In that Dennison is paying only in Stock, the price is far from generous, and fairness should be considered in that historically JNR is an offspring/ puppet of Dennison. When junior mining companies find themselves in the acquistion sights of a major with which it has an incestuous relationship, this type of scenario arises. Look at the valuation Newmont paid for Fronteer for example. It was a lot of money but it looked funny.
The press release reads like there is a big premium being paid when in effect Dennison stock is at its low and JNR had conveniently recently slipped to .05. I cannot help but wonder if this deal has been looked at for a long time and the situations conveniently eased into a temporary low price for JNR which is paid for in percentage of a Dennison share.
On the other hand, for those who bought at the lows, who would want to kill a deal with a company like Dennison that is strong financially and a knowledgable player. i dont think anything can be done to get Dennison to raise the price, and I would not want to kill the deal. Can anyone explain how it the recent JNR dilution would not have been expected to lower the JNR share price, which would ease the way for Dennison to pay less than it would have otherwise. You could argue that JNR was hanging by a thread and could have failed. However if there was anyone who knew JNR's true value it was Dennison and if they did not want to lose it, they got it when the price was at the cheapest possible.

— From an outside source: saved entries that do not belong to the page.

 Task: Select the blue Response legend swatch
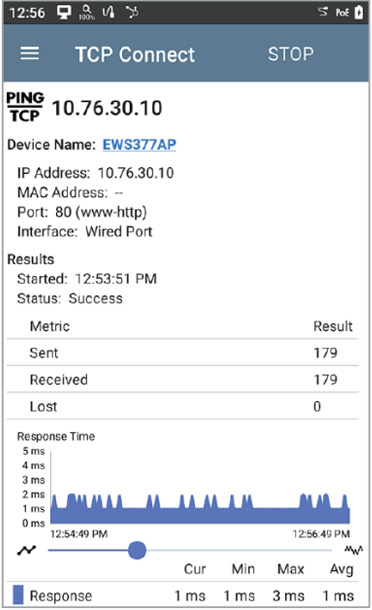point(18,595)
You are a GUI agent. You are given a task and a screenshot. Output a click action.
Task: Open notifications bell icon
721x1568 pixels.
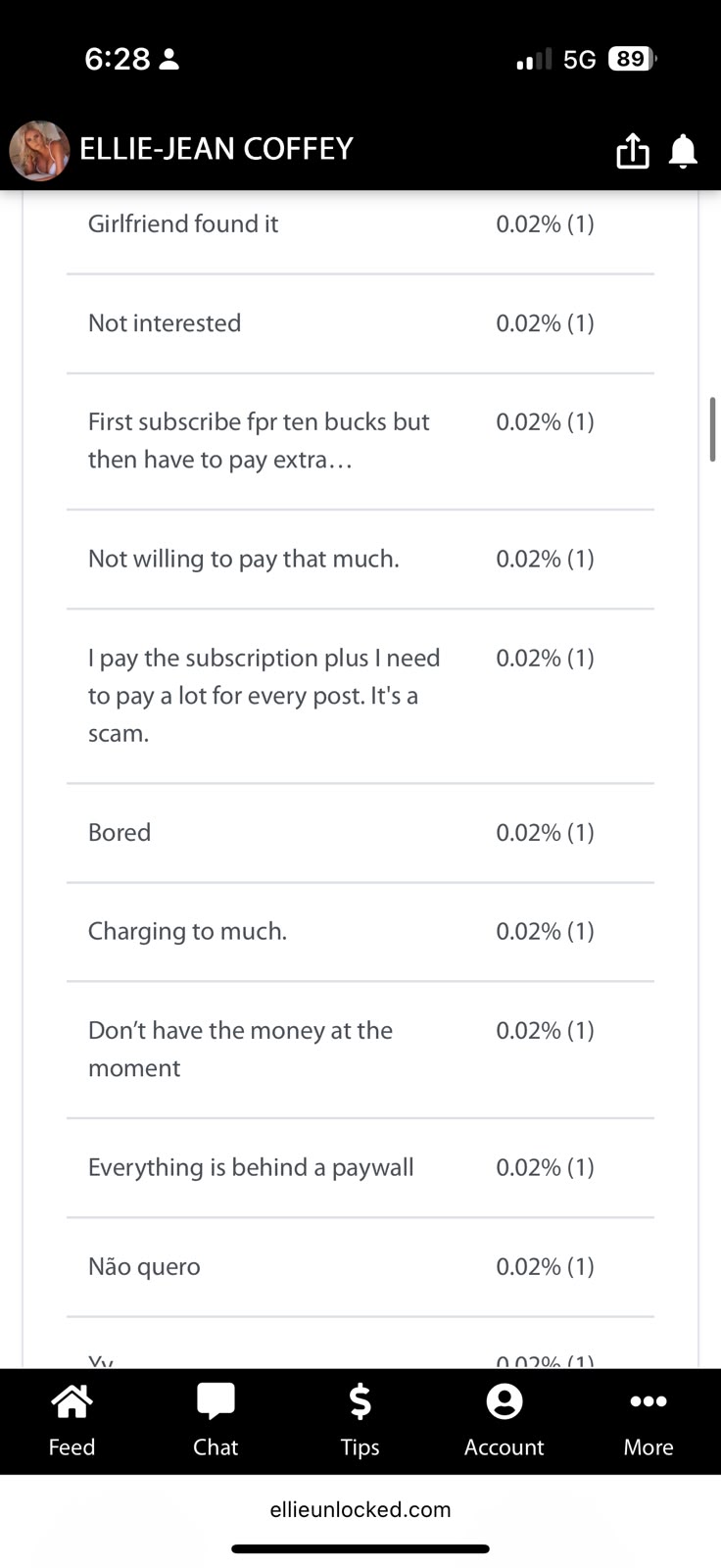tap(683, 151)
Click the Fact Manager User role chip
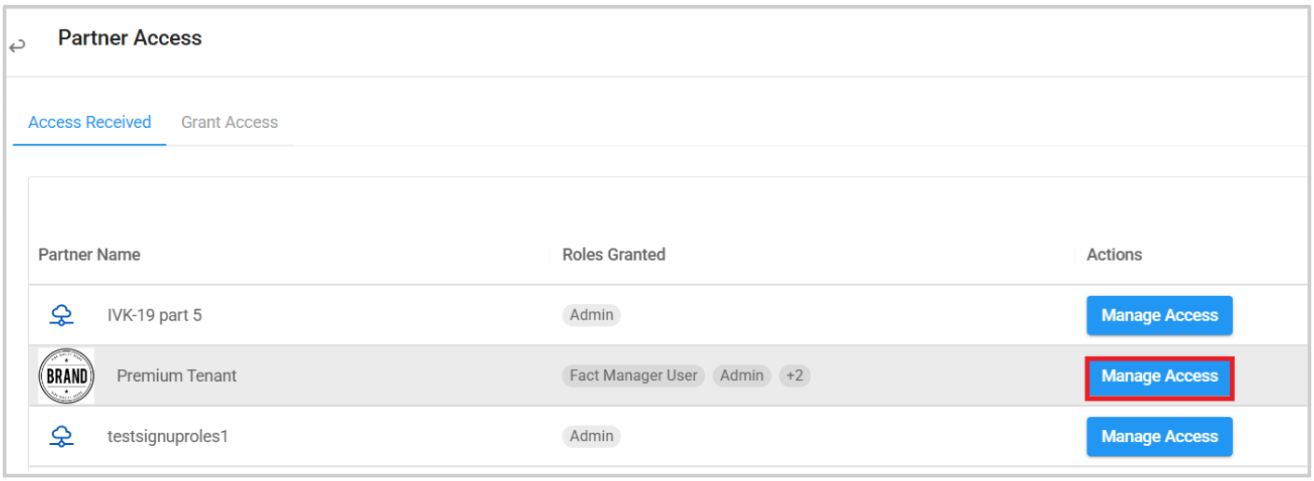Viewport: 1314px width, 481px height. 634,376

As bad as things are for Uranium and the finances of JNR, the company had huge land holdings and very very qualified management. I would have to call Dennison a predatory white knight. The same could be said of many institutions in our society with feet a lot worse than clay. On a scale of 1-10 as a predator with a one being worse, Dennison in this case is a 5.75. :)

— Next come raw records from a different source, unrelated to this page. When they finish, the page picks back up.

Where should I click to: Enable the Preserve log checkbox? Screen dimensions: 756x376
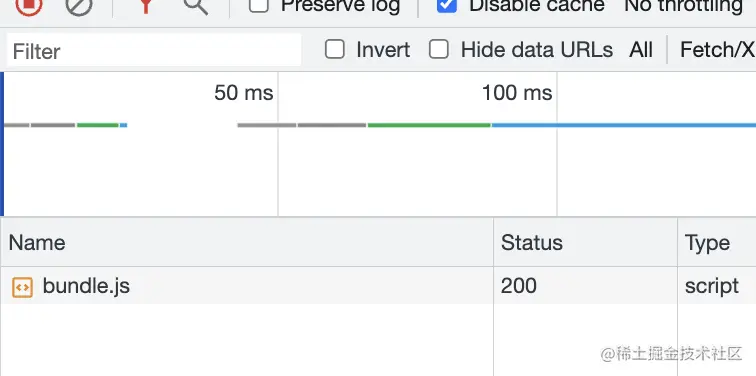[x=259, y=5]
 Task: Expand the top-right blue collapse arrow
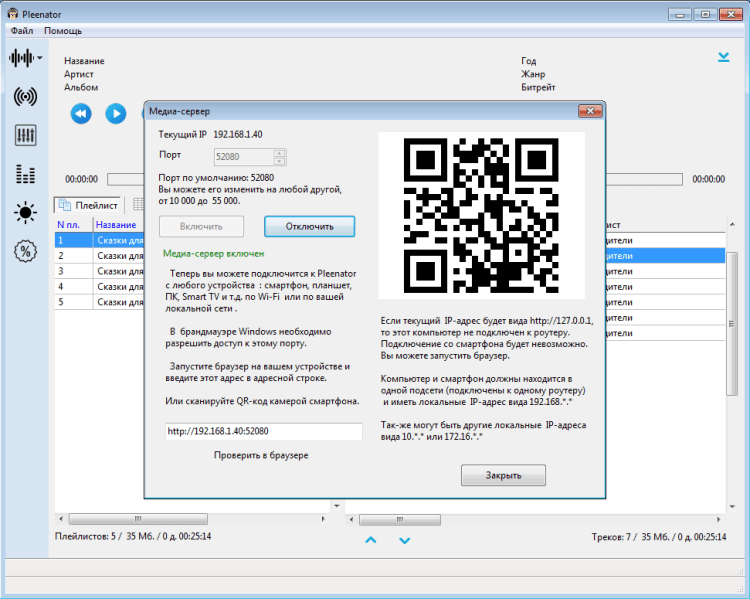(x=723, y=58)
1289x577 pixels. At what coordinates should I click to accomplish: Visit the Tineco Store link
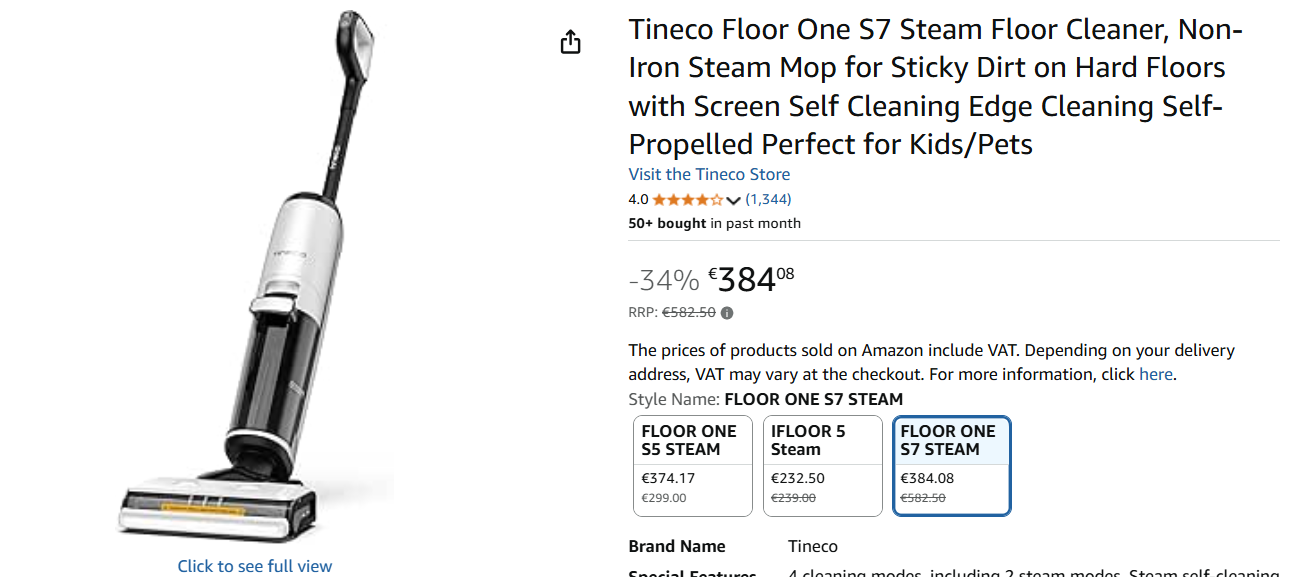709,174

Toll Cross Securities who did the very recent private placement sure makes out good on this. Must be quite prescient investors. I dont know if that deal will go thru or not in view of the takeover. The impact on the short term shareprice will not change. Perhaps Denison was planning to swoop in and having JNR with cash to stay afloat longer, forced Denison's hand because they wanted JNR. Any way you cut it the offer was not generous and can hardly be applauded.